■ **TRY IT**: Of the lines listed below, return exactly those that run from the line containing "NEW ZEALAND (454, 1431)" through the line containing "- Gold Coast QLD (454, 1274)", both included.

---

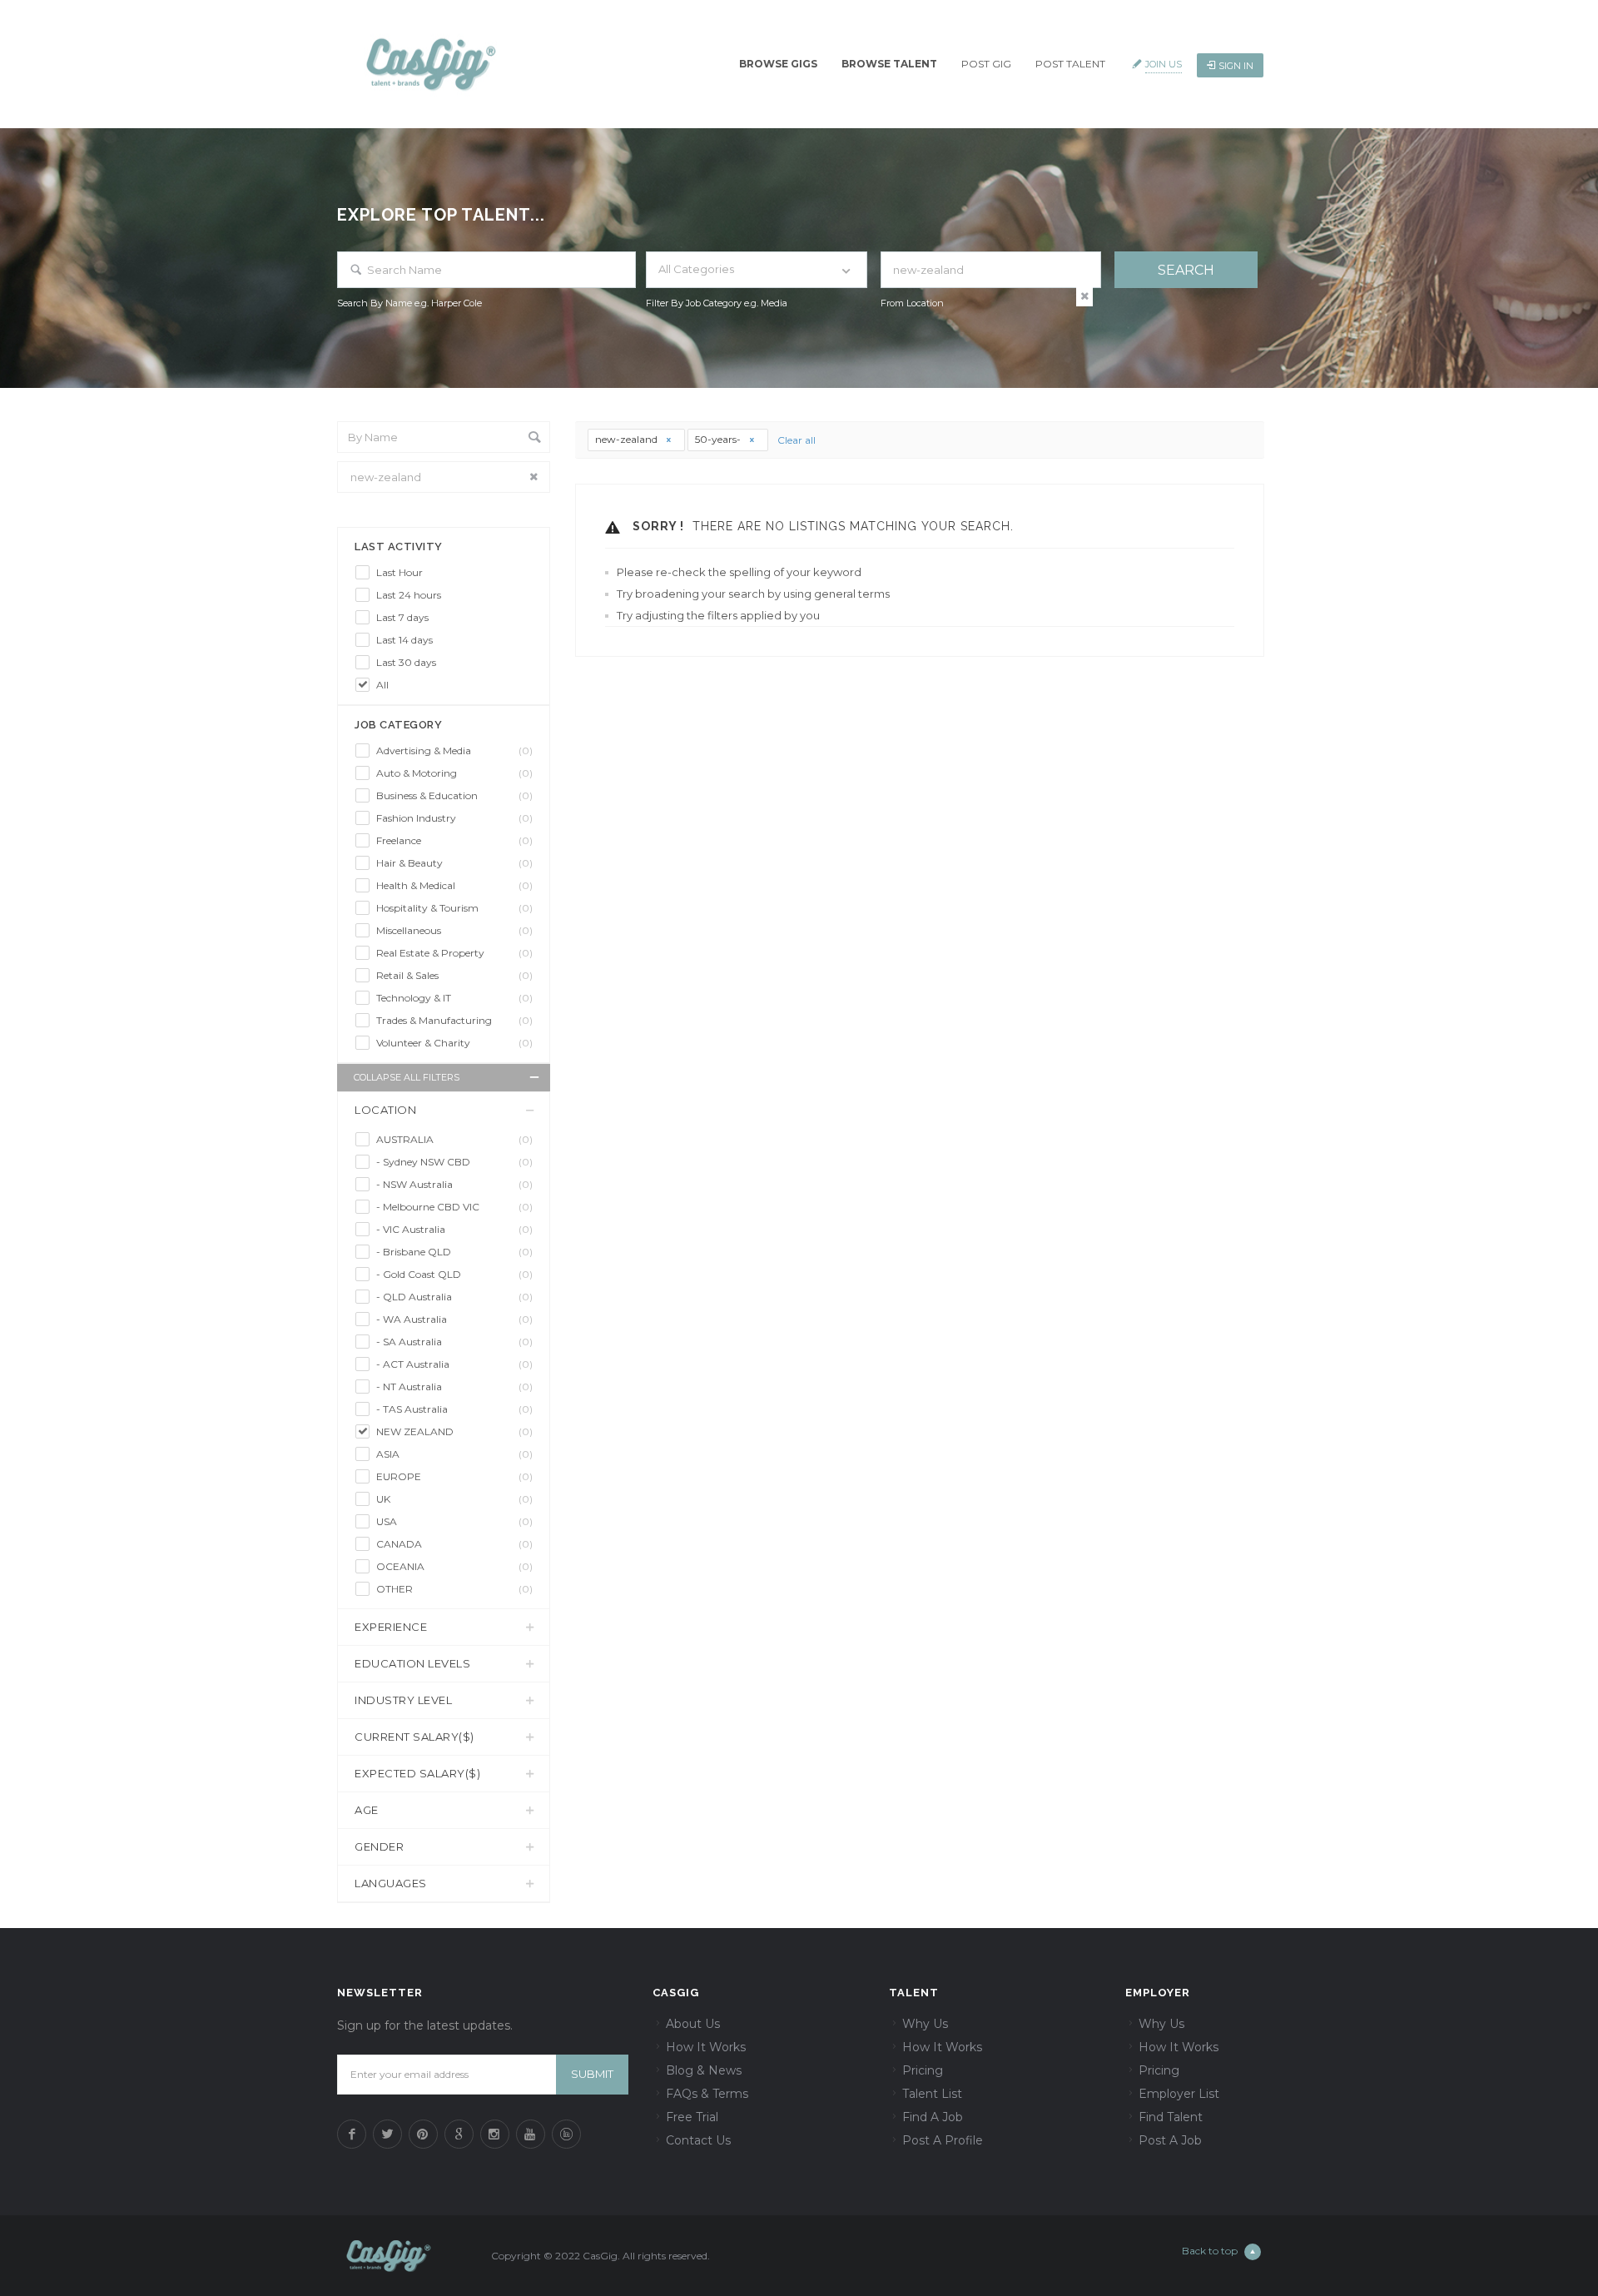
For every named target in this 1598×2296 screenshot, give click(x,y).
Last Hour (399, 572)
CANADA (454, 1544)
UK (454, 1499)
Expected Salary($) (417, 1773)
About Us (693, 2023)
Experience (391, 1626)
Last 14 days (404, 640)
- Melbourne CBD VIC (454, 1206)
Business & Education (454, 795)
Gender (379, 1846)
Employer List (1179, 2093)
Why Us (925, 2023)
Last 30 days (406, 662)
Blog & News (704, 2070)
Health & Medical (454, 885)
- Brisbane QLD (454, 1251)
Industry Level (403, 1700)
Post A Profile (942, 2140)
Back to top (1210, 2250)
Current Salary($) (414, 1736)
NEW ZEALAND (454, 1431)
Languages (391, 1883)
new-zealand (627, 439)
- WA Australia (454, 1319)
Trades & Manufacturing (454, 1020)
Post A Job (1170, 2140)
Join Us (1163, 64)
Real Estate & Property (454, 953)
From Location (912, 303)
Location (385, 1109)
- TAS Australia (454, 1409)
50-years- (719, 439)
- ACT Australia (454, 1364)
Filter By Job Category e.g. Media (716, 303)
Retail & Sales (454, 975)
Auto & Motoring (454, 773)
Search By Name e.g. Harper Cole (409, 303)
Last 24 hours (408, 595)
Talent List (932, 2093)
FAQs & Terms (707, 2093)
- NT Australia (454, 1386)
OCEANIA (454, 1566)
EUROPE (454, 1476)
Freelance (454, 840)
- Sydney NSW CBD (454, 1161)
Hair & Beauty (454, 863)
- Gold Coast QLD (454, 1274)
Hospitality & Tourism (454, 908)
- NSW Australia (454, 1184)
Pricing (922, 2070)
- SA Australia (454, 1341)
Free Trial (692, 2117)
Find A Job (932, 2117)
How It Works (706, 2047)
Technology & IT (454, 997)
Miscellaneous (454, 930)
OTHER (454, 1589)
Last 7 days (402, 617)
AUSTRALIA (454, 1139)
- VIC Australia (454, 1229)
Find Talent (1171, 2117)
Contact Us (698, 2140)
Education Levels (412, 1663)
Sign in (1235, 66)
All (382, 684)
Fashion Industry (454, 818)
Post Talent (1070, 63)
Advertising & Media (454, 750)
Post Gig (986, 63)
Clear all (796, 440)
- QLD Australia (454, 1296)
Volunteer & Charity (454, 1042)
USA (454, 1521)
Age (367, 1809)
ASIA (454, 1454)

---

■ **ANSWER TO THE PROBLEM**:
NEW ZEALAND (454, 1431)
Languages (391, 1883)
new-zealand (627, 439)
- WA Australia (454, 1319)
Trades & Manufacturing (454, 1020)
Post A Job (1170, 2140)
Join Us (1163, 64)
Real Estate & Property (454, 953)
From Location (912, 303)
Location (385, 1109)
- TAS Australia (454, 1409)
50-years- (719, 439)
- ACT Australia (454, 1364)
Filter By Job Category e.g. Media (716, 303)
Retail & Sales (454, 975)
Auto & Motoring (454, 773)
Search By Name e.g. Harper Cole (409, 303)
Last 24 hours (408, 595)
Talent List (932, 2093)
FAQs & Terms (707, 2093)
- NT Australia (454, 1386)
OCEANIA (454, 1566)
EUROPE (454, 1476)
Freelance (454, 840)
- Sydney NSW CBD (454, 1161)
Hair & Beauty (454, 863)
- Gold Coast QLD (454, 1274)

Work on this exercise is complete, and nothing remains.